Questo contenuto è stato pubblicato il 22 maggio 2015 - 09:02

Se - come il sottoscritto - non siete assolutamente juventini, e se - come il sottoscritto - state rosicando alla grande nel timore che i bianconeri conquistino il "triplete" nella notte di Berlino, allora ecco un'altra brutta notizia. O, meglio, un parallelo storico per voi allarmante. Nel 2006 l'Italia vinse i mondiali (dove? in Germania, accidenti!) e si era ancora in pieno scandalo "Calciopoli". E, guarda un po', gli "zebrati" arrivano alla finale e alla possibile vittoria della "Coppa dei campioni" - come si ostinano a chiamarla quelli della mia generazione - proprio mentre un'altra tempesta si abbatte sul calcio italiano, evidenziandone (esattamente come nove anni fa) il lato oscuro, malato, disgustoso.

Infatti, ci risiamo. Anche se stavolta, dalla magistratura di Catanzaro viene scoperchiato il mondo opaco del cosiddetto "calcio minore", Lega Pro e Dilettanti. "Minore" anche come finanziamenti, giro d'affari, stipendi ai calciatori. E tuttavia in grado di alimentare vincite milionarie grazie alle scommesse, alla "dea bendata", che bendata non è affatto. Partite truccate, risultati pilotati, pacchi di soldi vinti in 90'. Ma c'è anche la violenza. Stavolta si parla di minacce fisiche, pestaggi, sequestro di persona, armi e 'ndrangheta. Se questo quadro verrà confermato in sede processuale, saremmo di fronte a un nuovo "Romanzo criminale". Parallelamente corroborato dall'altra inchiesta, quella del pasticcio e della mega-spartizione dei diritti tv che tengono in piedi le squadre dei campionati maggiori.

Non bastasse, ecco in più la recentissima e nitida, impietosa e inquietante fotografia sullo stato di salute economica dello sport più amato dagli italiani. L'annuale rapporto della Federcalcio (di pochi giorni fa) segnala che in totale i debiti dei club professionisti sono ormai saliti a 3,7 miliardi di euro. Pianeta calcio che in serie A ha oltretutto una brutta serie di primati negativi: è il più vecchio d'Europa per età media dei calciatori, è quello che mette in campo più stranieri, è in fondo alla classifica per giocatori "prodotti" in casa, ha un alto numero di stadi ormai ultra-sessantenni. Un calcio che deve affidarsi alla maschera d'ossigeno permanente dei diritti TV (che poi, naturalmente, dettano legge su calendari, orari, giornate spalmate su lunghissimi week -end). In termini di fatturato netto: in Italia i proventi dei diritti tv incidono sulle entrate dei club per il 53% (48% in Spagna e soltanto 31% in Germania), e i ricavi da stadio solo per il 10% (23% nella Bundesliga).

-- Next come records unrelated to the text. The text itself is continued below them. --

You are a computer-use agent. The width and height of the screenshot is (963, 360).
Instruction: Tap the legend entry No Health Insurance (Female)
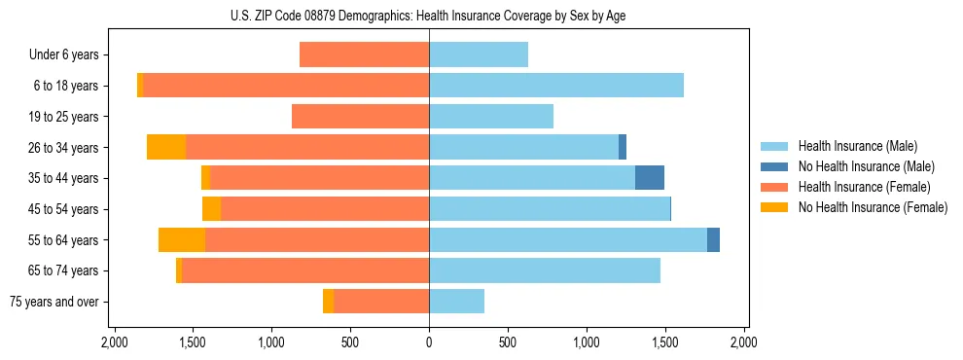point(873,207)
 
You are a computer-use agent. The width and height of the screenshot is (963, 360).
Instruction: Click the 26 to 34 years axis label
point(64,148)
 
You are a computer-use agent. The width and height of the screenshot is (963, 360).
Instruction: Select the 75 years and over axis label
point(54,302)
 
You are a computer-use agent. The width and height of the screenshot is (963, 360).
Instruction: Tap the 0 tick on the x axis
point(429,342)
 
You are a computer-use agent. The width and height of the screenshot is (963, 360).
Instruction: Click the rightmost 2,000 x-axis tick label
point(743,342)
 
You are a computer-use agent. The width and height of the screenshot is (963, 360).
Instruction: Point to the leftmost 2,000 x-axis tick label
point(115,342)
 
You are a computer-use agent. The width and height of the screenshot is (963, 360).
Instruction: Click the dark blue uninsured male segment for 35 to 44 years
point(650,178)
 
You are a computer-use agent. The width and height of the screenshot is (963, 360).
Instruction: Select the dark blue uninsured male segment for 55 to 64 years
point(713,239)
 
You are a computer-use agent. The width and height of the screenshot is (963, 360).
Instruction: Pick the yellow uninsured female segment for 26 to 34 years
point(166,147)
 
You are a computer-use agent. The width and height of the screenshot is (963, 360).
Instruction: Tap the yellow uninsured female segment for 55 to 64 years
point(182,239)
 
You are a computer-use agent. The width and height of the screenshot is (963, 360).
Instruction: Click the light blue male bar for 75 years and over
point(456,302)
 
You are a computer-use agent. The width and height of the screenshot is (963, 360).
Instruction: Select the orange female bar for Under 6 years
point(364,55)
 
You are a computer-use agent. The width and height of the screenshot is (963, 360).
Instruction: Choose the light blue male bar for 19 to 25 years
point(491,117)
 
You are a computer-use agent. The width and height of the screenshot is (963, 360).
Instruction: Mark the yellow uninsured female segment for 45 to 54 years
point(211,209)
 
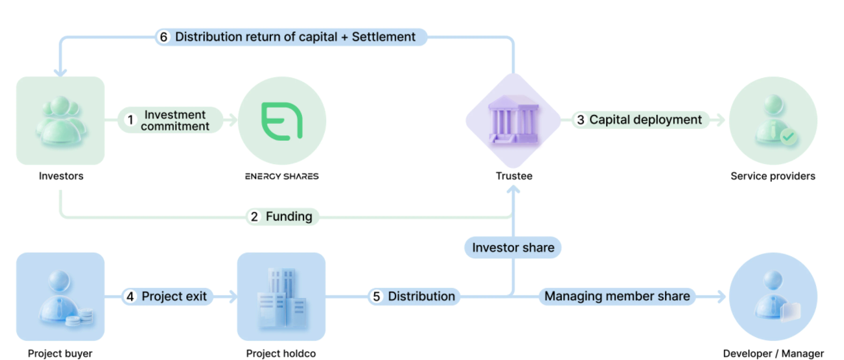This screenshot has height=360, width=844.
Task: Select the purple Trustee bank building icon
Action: coord(513,120)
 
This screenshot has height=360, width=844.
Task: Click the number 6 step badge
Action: coord(163,37)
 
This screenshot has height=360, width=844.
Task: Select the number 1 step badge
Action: coord(130,120)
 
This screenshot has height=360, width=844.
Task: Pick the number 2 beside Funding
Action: coord(254,217)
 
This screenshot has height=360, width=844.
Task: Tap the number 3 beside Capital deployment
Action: coord(580,120)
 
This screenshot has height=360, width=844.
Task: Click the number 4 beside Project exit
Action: coord(130,297)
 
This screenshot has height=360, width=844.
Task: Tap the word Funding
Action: coord(289,217)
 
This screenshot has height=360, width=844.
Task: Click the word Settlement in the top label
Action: coord(383,37)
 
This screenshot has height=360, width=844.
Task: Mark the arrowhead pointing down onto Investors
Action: coord(60,72)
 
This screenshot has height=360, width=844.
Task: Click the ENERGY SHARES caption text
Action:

Eppure, chi governa il calcio del Bel Paese si vanta continuamente di essere a capo della nona o decima industria della nazione. Che importa come? Una dirigenza (Federcalcio) che del resto tra gaffe e disinvoltura non è messa benissimo: un presidente, Tavecchio, sospeso dalla Uefa per le sue affermazioni di stampo razzistico e autore di libri fatti acquistare dalla stessa federazione che dirige; il suo sottoposto alla guida della Lega dilettanti sull'orlo delle dimissioni per l'accusa di aver definito il calcio femminile uno sport "per quattro lesbiche"; un capo della Lega Pro sospeso per aver imposto interessi di parte. E, infine, uno Stato interessato a far cassa e che autorizza le scommesse anche nel calcio minore, territorio senza vigilanza.

Insomma, quanto è messo male l'italico calcio! Ma se tanto mi dà tanto, se Calciopoli mi dà "ndranghetopoli", se si ripetesse il miracolo mondiale del 2006, la Juve rischia davvero di alzare la coppa più bella. E realizzare il triplete. Obbligando persino un premier come Matteo Renzi (tifosissimo della "viola", con Firenze piazza più "anti-gobbi" d'Italia) a congratularsi pubblicamente con gli Agnelli. "Alla faccia, direbbe, dei gufi che blaterano del nostro calcio malato". Una rosicata pazzesca.